By Charles R. Cross, Gillian G. Gaar, Bob Gendron, Todd Martens, Mark Yarm, Jim DeRogatis, Alan di Perna, Greg Kot and Andrew Earles; photographs by Charles Peterson, Kevin Estrada, Jay Blakesberg, Ed Sirrs, Ian Tilton and Steve Double. Voyageur Press, 2013. $27 on Amazon.com.
Kurt Cobain was a frontman in every sense of the word; not only Nirvana’s creative visionary, but the dynamic sun around which his bandmates revolved — shining warm and bright and intense when things were good, or a churning ball of fire who blistered, burned and eventually fizzled out when the dark tides of his depression rose and blotted out everything else.

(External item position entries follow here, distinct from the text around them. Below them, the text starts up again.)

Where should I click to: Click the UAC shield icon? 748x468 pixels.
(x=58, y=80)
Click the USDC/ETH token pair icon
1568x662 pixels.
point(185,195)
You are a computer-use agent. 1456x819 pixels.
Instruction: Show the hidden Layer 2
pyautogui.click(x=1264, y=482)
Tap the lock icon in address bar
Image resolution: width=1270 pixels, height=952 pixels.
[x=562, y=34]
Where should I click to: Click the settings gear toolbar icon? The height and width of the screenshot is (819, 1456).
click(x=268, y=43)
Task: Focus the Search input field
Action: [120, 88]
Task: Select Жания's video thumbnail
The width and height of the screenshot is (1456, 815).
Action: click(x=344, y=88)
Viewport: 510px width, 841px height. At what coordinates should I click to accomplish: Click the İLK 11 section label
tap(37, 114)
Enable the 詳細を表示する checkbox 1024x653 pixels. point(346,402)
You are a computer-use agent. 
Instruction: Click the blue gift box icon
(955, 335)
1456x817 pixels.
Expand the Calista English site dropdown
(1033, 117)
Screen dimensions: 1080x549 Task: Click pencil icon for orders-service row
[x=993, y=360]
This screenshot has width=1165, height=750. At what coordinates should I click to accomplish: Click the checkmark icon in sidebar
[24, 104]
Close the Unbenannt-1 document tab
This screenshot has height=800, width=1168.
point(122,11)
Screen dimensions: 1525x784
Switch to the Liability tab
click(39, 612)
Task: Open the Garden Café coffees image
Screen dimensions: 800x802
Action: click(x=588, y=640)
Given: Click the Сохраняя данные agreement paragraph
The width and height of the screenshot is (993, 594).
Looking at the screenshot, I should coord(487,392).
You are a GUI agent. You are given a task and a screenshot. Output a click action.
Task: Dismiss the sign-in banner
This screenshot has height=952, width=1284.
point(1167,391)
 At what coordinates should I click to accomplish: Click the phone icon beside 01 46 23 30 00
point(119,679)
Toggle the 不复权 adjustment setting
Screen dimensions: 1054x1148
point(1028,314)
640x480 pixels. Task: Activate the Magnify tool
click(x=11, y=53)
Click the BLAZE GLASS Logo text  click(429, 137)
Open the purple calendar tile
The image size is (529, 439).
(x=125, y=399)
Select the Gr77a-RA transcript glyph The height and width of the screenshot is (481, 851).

His tastes, moods and behavior both shaped and drove the band, a dynamic that’s made clear in both color and black-and-white in Nirvana: The Complete Illustrated History. This new 192-page book chronicles the band’s seven-year tenure, from the ’80s-era ads Cobain and bassist Krist Novoselic ran in alternative biweekly paper The Rocket (“DRUMMER WANTED. Play hard, sometimes light, underground, versatile, fast, medium, slow, versatile, serious, heavy, versatile, dorky, nirvana, hungry”), through Nirvana’s epic rise out of Seattle’s grunge scene, to Kurt’s appalling suicide at age 27 and its aftermath.
The dozen or so contributors (both writers and photographers) pair linear storytelling with abundant images. Scans of old gig posters, handbills, ticket stubs, album art and backstage passes, and pics of gear both intact and post-concert smashed are scattered amid stills of the band at work and play, in posed portraits looking goofy, indifferent, cool, awkward and even lounging relaxed in the grass, or more kinetic live shots, most featuring Kurt head-banging, thrashing through riffs, smashing his guitar, springing into the air, playing while kneeling, lying down or crowd-surfing, or the odd candids — Kurt staring numbly into space, brow furrowed in thought, throwing out his trademark grimace/smile, even napping backstage before a show.
Nirvana’s three studio albums serve as Illustrated History’s timeline stamp and chapter marker (from pre-Bleach to the present), while his hand-written “Top 50 Albums” list (first published in 2002’s Journals) is introduced in the first few pages and short review-style write-ups of all 50 are dotted throughout the book, emphasizing his wide-ranging musical taste and shedding some more light on his influences. Most significantly, Nirvana: The Complete Illustrated History seems to capture the many sides of Kurt’s personality — sweet, contemplative, silly, humble, tormented, aggressive, depressed, misunderstood, earnest, indifferent, dazed and confused — and the band’s character as a whole.